If you move to Greenland, you have to watch out that kaffemiks don’t get the better of you. The sudden sugar high derived from the many cakes offered and eaten, in addition to the long winter months leading to a potential lack of drive to be active can have an adverse effect on your weight if you don’t make a conscious effort to work out. I have struggled, that’s for sure – I’ve put on kilos since arriving in Greenland.
And as some of you probably know, Asians do not mince their words when you have gotten fat or skinny. I usually wonder with a little sense of dread what my extended family will tell me when I meet them again. Like just this month, when we went for a large family reunion in Malaysia.
There is a benefit of living in Greenland though. One grandma said to me, “You are so pale – so pretty!” Well, thanks, grandma. I’ve only been covered up in winter woollies and polar jackets for most of the year. When it snows eight months of twelve, it’s pretty easy to whiten up 🙂
When I greeted my other grandma she told me, “Your face is so round, I think you’ve gotten fatter.”

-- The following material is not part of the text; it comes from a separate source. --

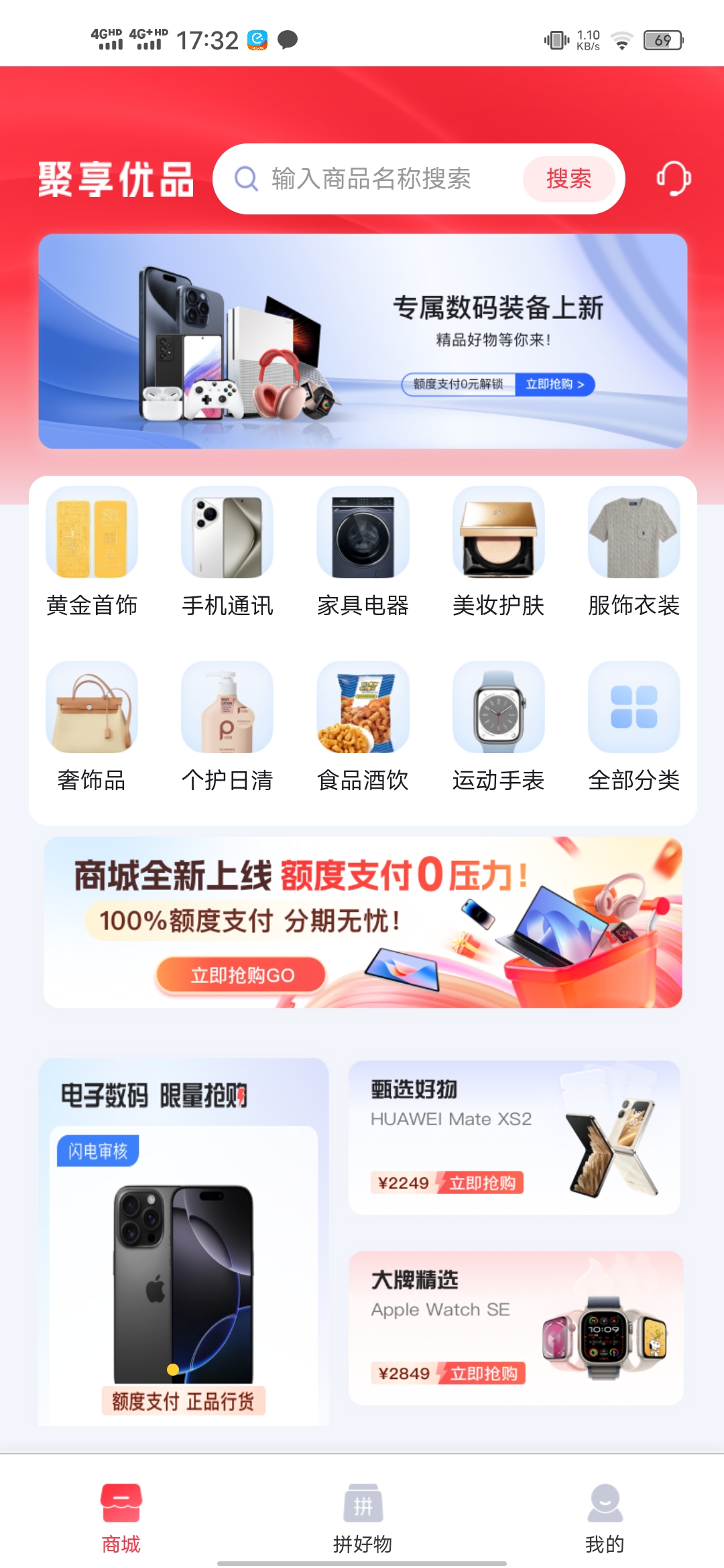Open the 电子数码 限量抢购 card

click(x=184, y=1241)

Also true. Since I moved to Greenland I somehow put on six kilos. And even if I’m a size 38 which is an average body type in Europe, in South East Asia I still can’t fit some XL sizing! Luckily this time, however, weight was not an issue – because even if was fatter, I was only due to get even more plump. I’m pregnant, not fat, as I relished telling my grandma 🙂
Our long planned trip to Malaysia was supposed to be a family reunion for my immediate relatives, but it also ended up timed with a larger reunion with all of my extended relations on my father’s side as we celebrated my grandma’s 90th birthday. It also befittingly turned into our babymoon, a term I only recently learnt about.
It really was so nice to see my aunties, uncles and countless cousins again, who flew in from all over the world. J and I survived the longest trip though, taking six days to get there! Of my generation three ladies were pregnant, which shows how large our family was – and J got to meet at least 50 of them!

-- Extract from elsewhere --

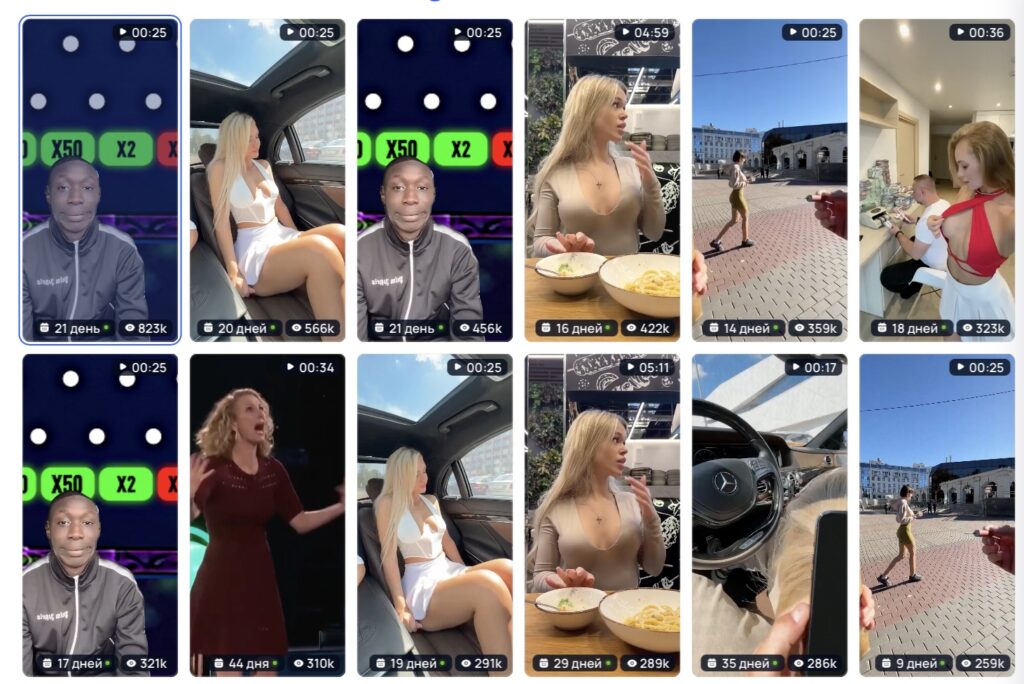Screen dimensions: 1024x684
Task: Open the car video with 566k views
Action: 267,180
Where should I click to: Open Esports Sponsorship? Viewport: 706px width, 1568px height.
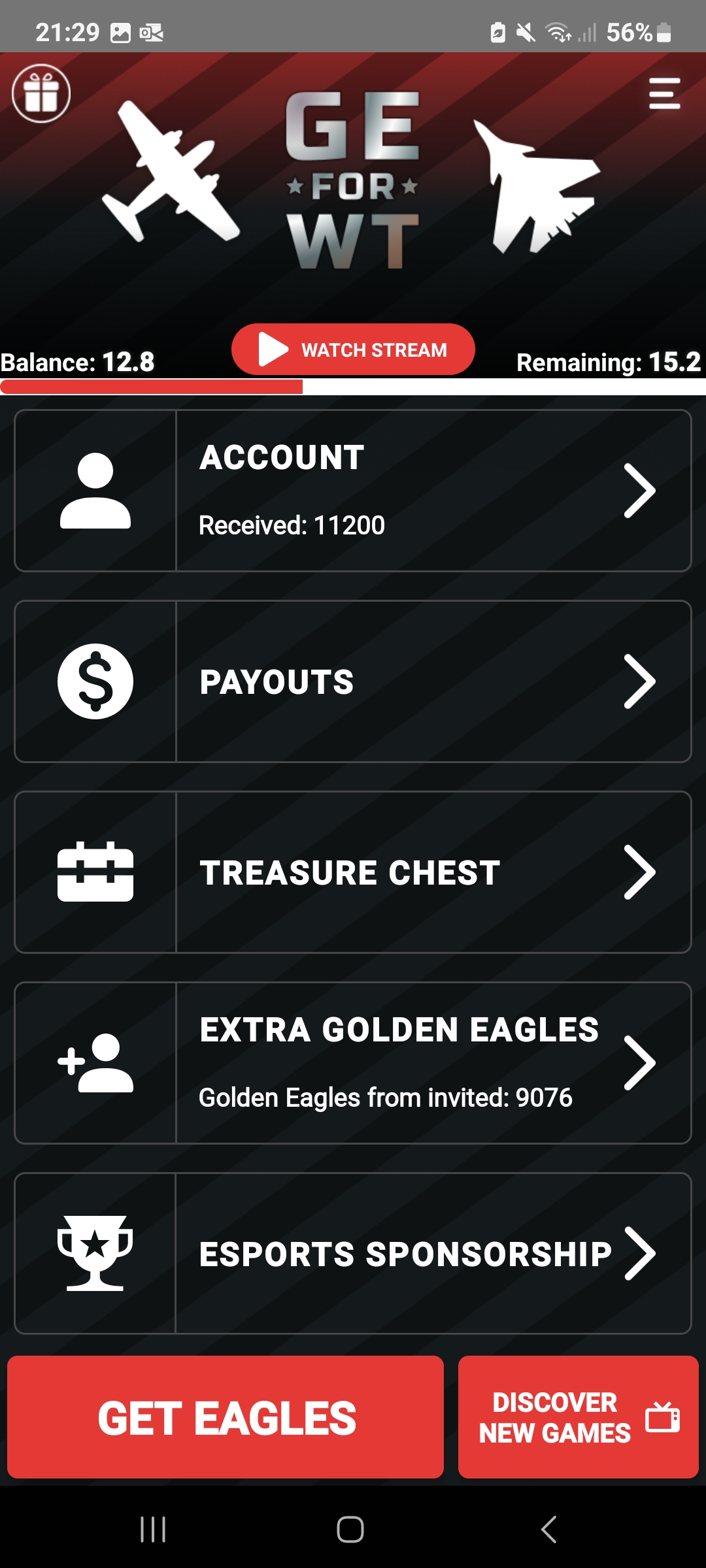click(353, 1253)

The big questions we received when we told people that we were expecting were, “Where will you have the baby?” and “Do you know if it will be a boy or girl?”
J and I plan to continue life as normal until it is no longer possible to do this. When we get back to Greenland we will probably have to start thinking in baby-mode though and begin collecting those essential items. We are planning on having the baby at the hospital in Nuuk, which has its upsides and downsides.

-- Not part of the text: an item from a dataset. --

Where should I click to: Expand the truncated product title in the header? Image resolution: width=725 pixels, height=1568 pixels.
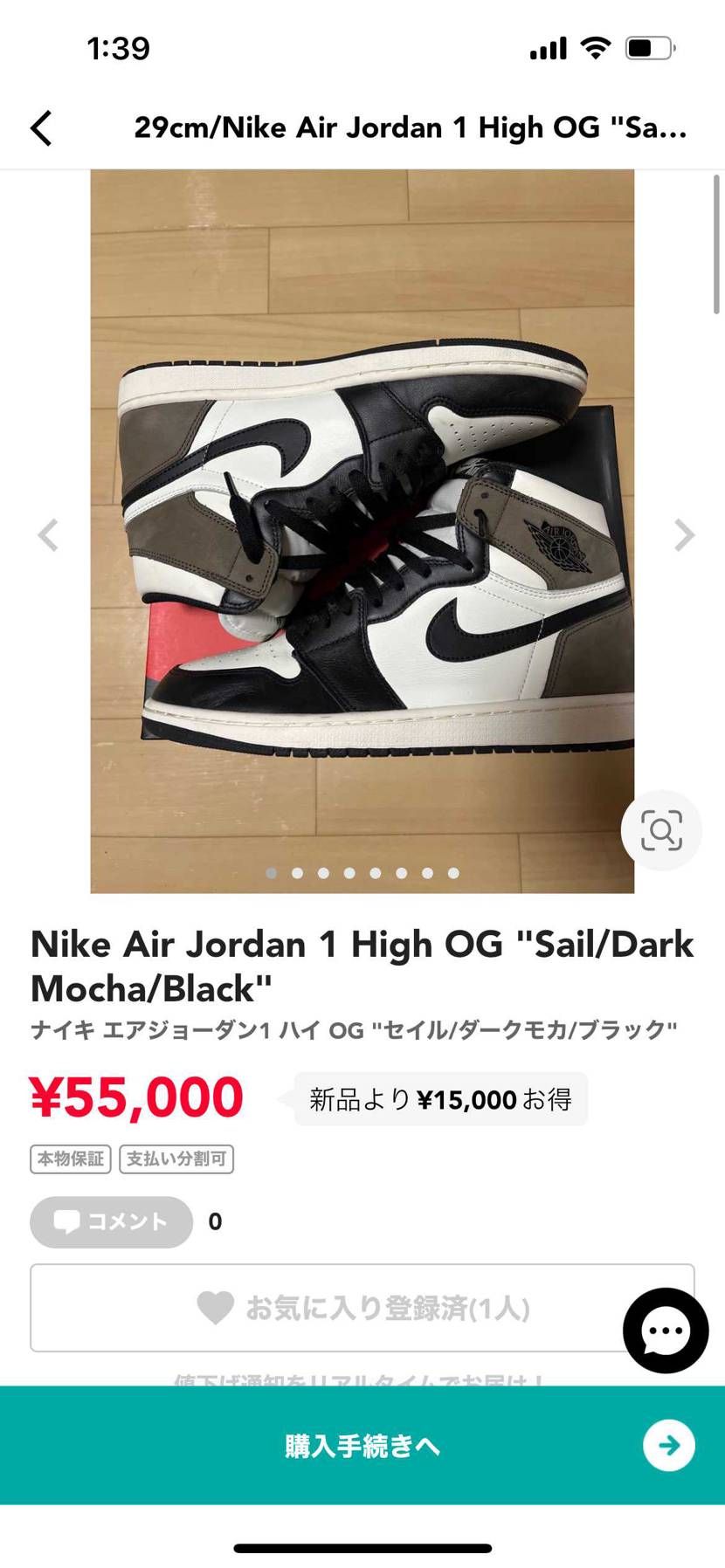(409, 127)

It will be a very different experience for sure, but that will be for another blog post. For now, the other big question: boy or girl?
In Greenland, the hospital does not tell you officially! I asked a midwife at a social gathering why they have this system in Greenland, and apparently it is to promote equality in the country. Citizens living in the settlements do not have access to ultrasound technology, so that means everyone is unofficially not allowed to know. Plus, the technology is not so advanced here meaning that the picture is less clear, so apparently too many boys were popping out when they were supposed to be girls and vice versa 🙂
We might just find out yet since se are currently overseas, we will see!